Thursday, January 05, 2017

Catching up: Minnesota football attempts boycott

Several significant events occurred in the past few weeks as we were wrapping up semesters, traveling, celebrating good news and times, and reflecting on what 2017 will bring and how we will respond.We will be catching up on these. Here is installment one about the Minnesota football boycott.

Minnesota football team protests Title IX sanctions
Part I: The members of the University of Minnesota football team banded together and said they would not participate in any football-related activities--including their scheduled December 27 bowl game--in protest of sanctions handed down by school officials against ten team members involved in sexual assault and harassment of a female student. They demanded the president and athletic director  reverse the suspension of their teammates.

In what was supposed to resemble activism, the players presented a united front, had a press conference, and told the media that the Title IX infractions were unfairly meted out, that there was violation of due process and constitutional rights. The action is supported by head coach, Tracy Claeys, who tweeted (2017--the year when people become more self-aware about Twitter??) that he has  "never been more proud of our kids. I respect their rights [and] support their effort to make a better world!" He also invoked the concept of due process.

There was a flurry of opinion pieces (and opinion pieces masquerading as fact) about Title IX investigations run amok.

Part II: The players thought that the cultural capital of football and its corresponding economic capital (bowl games = $$) would prevail. Not in this cultural climate--and not with the evidence against the ten players, including four who had been suspended by the coach himself for team violations after the incident was reported in September.

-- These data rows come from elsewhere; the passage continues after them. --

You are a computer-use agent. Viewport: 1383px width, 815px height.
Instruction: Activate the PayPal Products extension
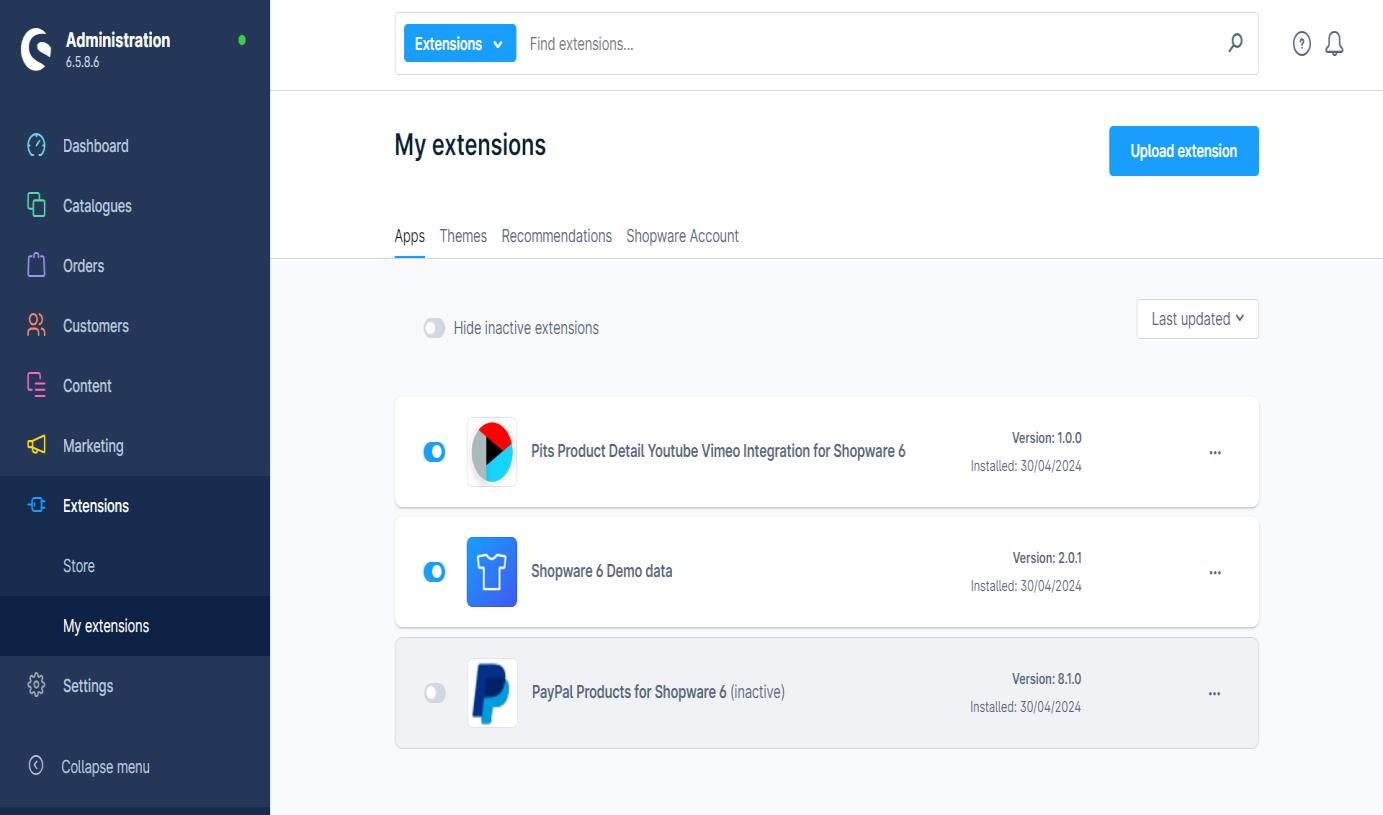434,693
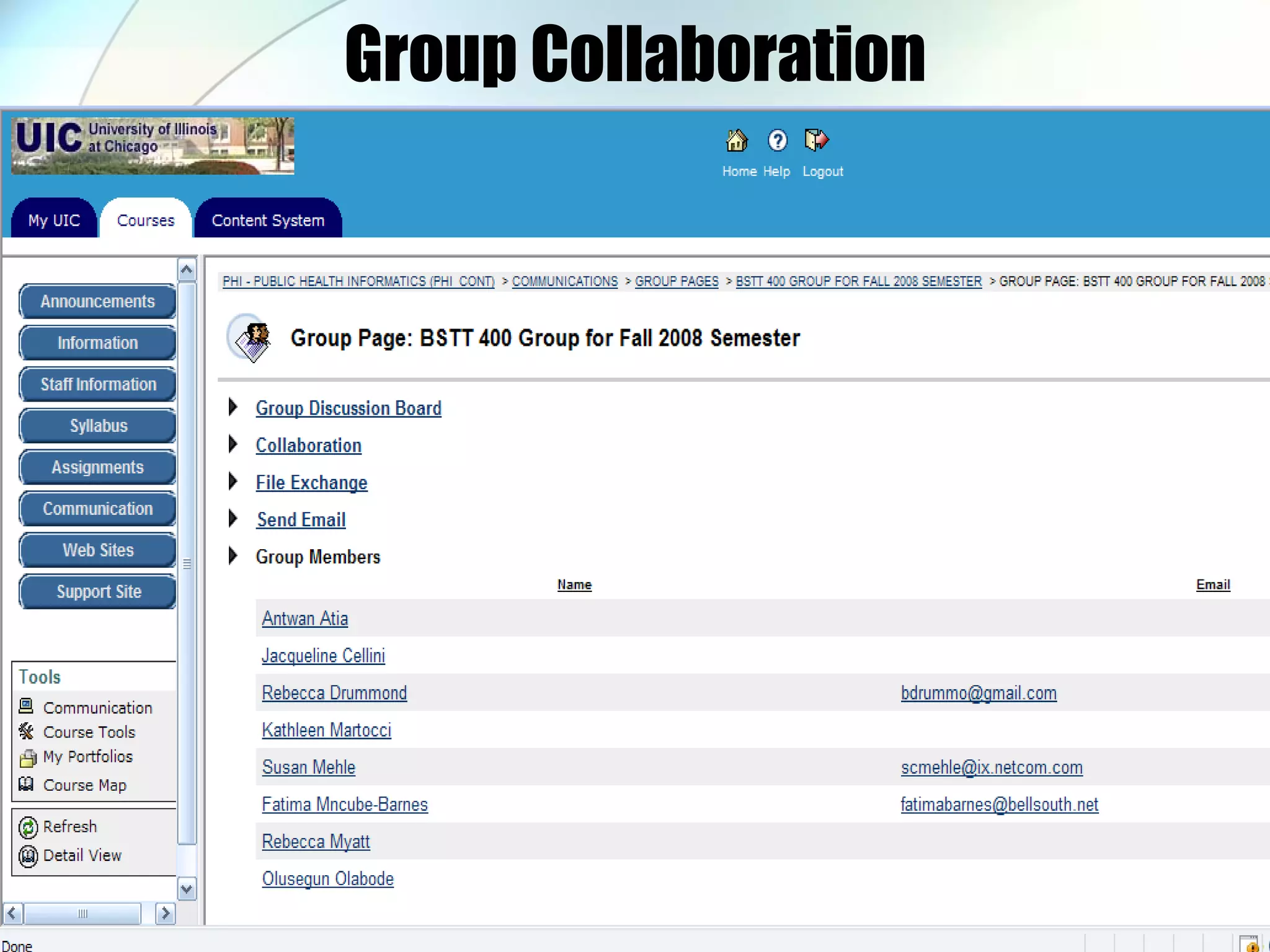Screen dimensions: 1270x952
Task: Expand the File Exchange triangle arrow
Action: 233,482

Players hold another press conference and say they will indeed play the bowl game and resume other activities. The change was attributed to the boycotting players actually reading the 80+ page report of the incident; a report compiled by the school as it investigated the incident as per its legal obligations. The reading of the document was part of a meeting with the university president. I imagine that the power of football was brought up in that conversation as well. The power bestowed on intercollegiate football players and the ability of universities to take that power away. (There were many troubling perceptions of the power of football within this whole event.)

The second press conference reflected some of these power paradigms Spokesperson for the boycott said "we understand that what has occurred these past few days and playing football for the University of Minnesota is larger than just us."

Sadly there was no concern for the victim. No support for the role of Title IX and its enforcers in keeping students safe. No clarification about Title IX investigations and how they differ from the criminal process. In short, it does not seem like anyone learned anything except how to (and how not to) wield the power of football.

Part III: Minnesota wins the bowl game. A Forbes writer attributes the underdog win to the "solidarity" that was established during the boycott and calls the boycott a "silent victory." Solidarity in the name of misogyny is not very silent--especially in football.

The school announces this week that Claeys has been fired. The athletics director (in his first year) said that there were issues in the program around recruiting and ticket sales but admitted that the coach's comments during the boycott did not help his cause. There has been pushback against the firing.